We additionally ran RepeatMasker23 on SV insertion sequences (9.1 Mb in total length) and discovered that 831, 540, and 2,303 of these are within LINEs, LTRs, and SINEs, respectively. There are 123 microsatellites, 3,582 simple repeats and 270 low-complexity sequences. We also found 21 inversions relative to the reference genome in these HG002 haplotigs (max length 25 kb, average length 5kb). A subset of SVs called from our haplotype assemblies are analyzed in Fig. 2b.

Fig 2:

Fig 2:

Applications of phased assemblies. (a) Local sequence divergence in comparison to the HLA (top) and the KIR (bottom) regions in GRCh38. (b) SV density per 100kb on chr1 over HG002 (inner), NA12878 (middle) and PGP1 (outer).
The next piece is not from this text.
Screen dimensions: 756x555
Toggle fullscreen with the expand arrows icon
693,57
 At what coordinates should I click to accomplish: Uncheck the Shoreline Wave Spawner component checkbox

Our HG00733 assembly has similar contiguity to the Strand-seq assembly. Evaluated against the phased SNP calls generated by the HGSVC project19, our assembly has slightly lower phasing error rate and phases more heterozygous SNPs. It is worth noting that the HGSVC calls are not curated. Some of the false negatives in the table may be false positives by HGSVC. We also cannot estimate false positive rates as HGSVC does not provide confident regions. Both our and Strand-seq assemblies can phase entire chromosomes. The FALCON-Phase assembly cannot, indicated by the 35.8% hamming error rate. This assembly swaps large blocks of haplotypes between the two phases.

We assembled two other human genomes, NA12878 and PGP1, with DipAsm. We can achieve chromosome-long phasing albeit the shorter read length of NA12878 and the lower read coverage of PGP1. Compared again to GIAB, the NA12878 assembly has even better consensus accuracy, measured at Q55 in GIAB’s confident regions. Notably, the raw HiFi base quality of NA12878 and HG002 are about the same. To understand why NA12878 has better consensus, we counted distinct 31-mers in both assemblies and HiFi reads. We found for NA12878, 3.63% of 31-mers occurring ≥3 times in reads are absent from the assembly, but for HG002, the percentage rises to 6.35%. Given that the completeness of NA12878 and HG002 are about the same, the higher percentage suggests there are more recurrent sequencing errors in HG002, which could explain the lower consensus accuracy of HG002.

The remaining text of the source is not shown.